HPREOPERATIVE DIAGNOSES: Lower gastrointestinal (GI) bleeding and mixed hemorrhoids.
POSTOPERATIVE DIAGNOSES: Lower gastrointestinal (GI) bleeding and mixed hemorrhoids with posterior midline anal fissure.
SURGICAL PROCEDURES PERFORMED:
TECHNIQUE: The patient was taken to the operating room for the procedure. Per patient request, general anesthesia was induced. She was then placed in the lithotomy position.

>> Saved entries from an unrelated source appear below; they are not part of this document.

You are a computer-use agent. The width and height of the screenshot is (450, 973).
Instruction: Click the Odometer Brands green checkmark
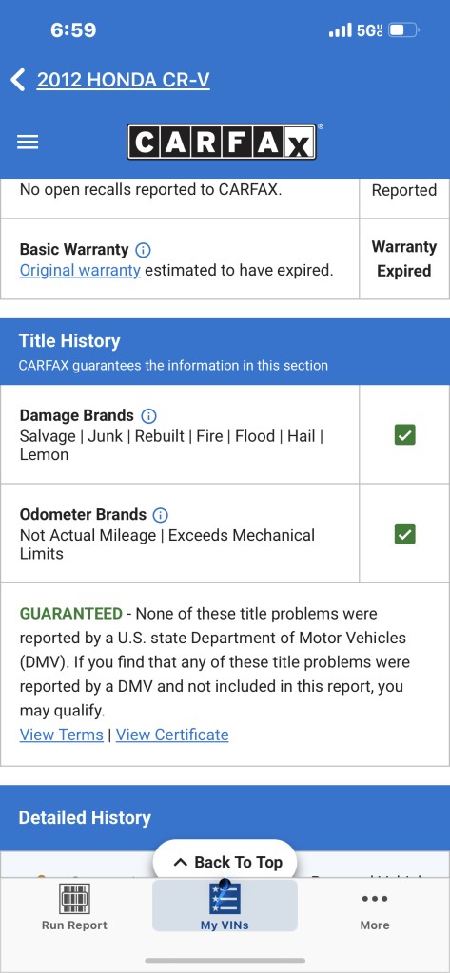click(405, 534)
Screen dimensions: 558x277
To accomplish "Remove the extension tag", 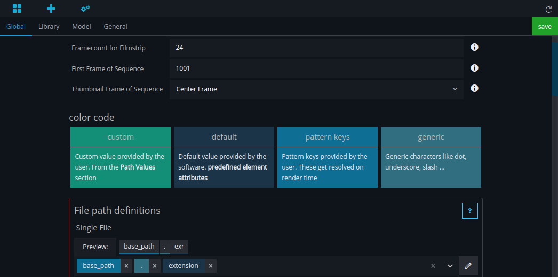I will click(x=211, y=266).
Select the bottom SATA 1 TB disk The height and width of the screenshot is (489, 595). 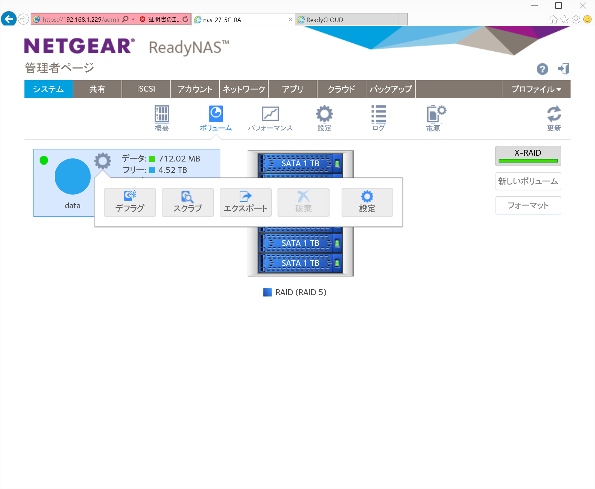tap(300, 263)
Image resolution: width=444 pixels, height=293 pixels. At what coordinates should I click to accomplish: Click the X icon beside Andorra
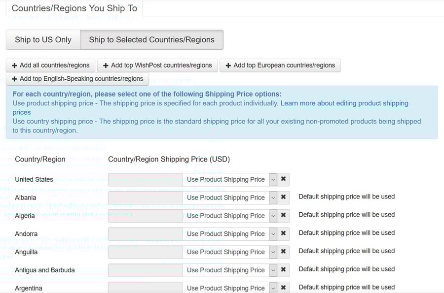pyautogui.click(x=283, y=234)
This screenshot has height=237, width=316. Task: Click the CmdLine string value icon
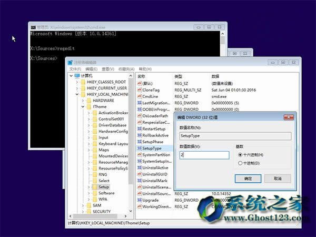click(139, 96)
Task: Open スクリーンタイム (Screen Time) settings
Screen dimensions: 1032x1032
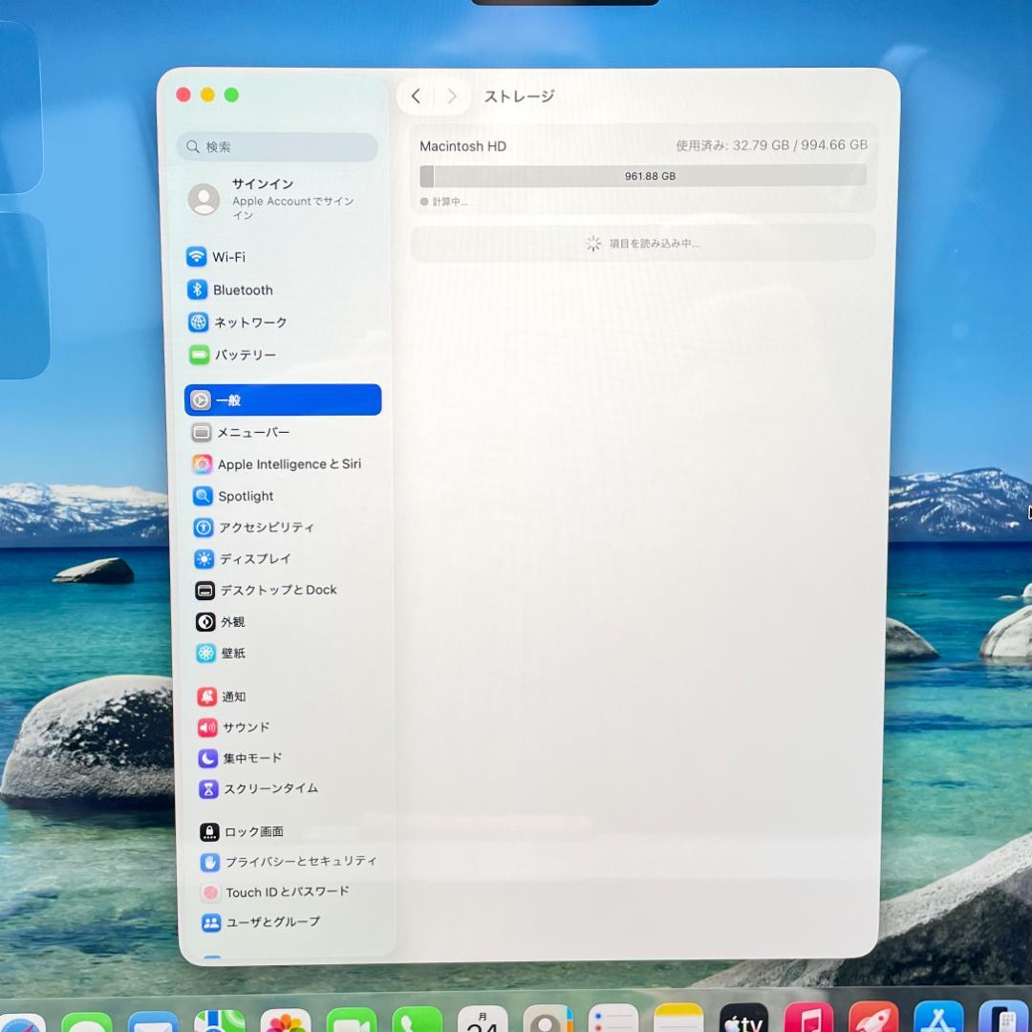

The fiberoptic endoscope was lubricated, gently inserted into the rectum, and advanced to the cecum. Bowel preparation was excellent. Appendiceal orifice was clearly identified and photographed. The scope was slowly withdrawn through the bowel. No polyps were identified. No diverticular disease was noted. Several passes were made through the sigmoid without finding any areas of inflammation. There did not appear to be any sign of bleeding. The scope was retroflexed in the rectum. The patient had very large mixed hemorrhoids without active bleeding. The bowel was deflated and the scope withdrawn. Marcaine 0.5% with epinephrine, 25 mL, was infiltrated in the perineal tissues and the anal speculum was introduced. The patient was noted to have very large posterior column hemorrhoids on both sides. As these were separated the patient was found to have an approximately 3 x 4 mm midline anal fissure with exposed sphincter fibers. The posterior hemorrhoids were excised. The wounds appeared to be hemostatic. We did not remove any anterior hemorrhoids, electing rather to leave normal tissue there, minimal amount, for some stretch as the posterior half of the anal canal sclerosis and with healing. A right lateral sphincterotomy was performed using the cautery through perhaps a third to a half of the internal sphincter. This one appeared to be hemostatic. Further local anesthetic was infiltrated in the tissues. Dressings were applied.
The patient was then awakened and returned to the recovery room.
ESTIMATED BLOOD LOSS: Minimal.
POSTOPERATIVE CONDITION: Satisfactory.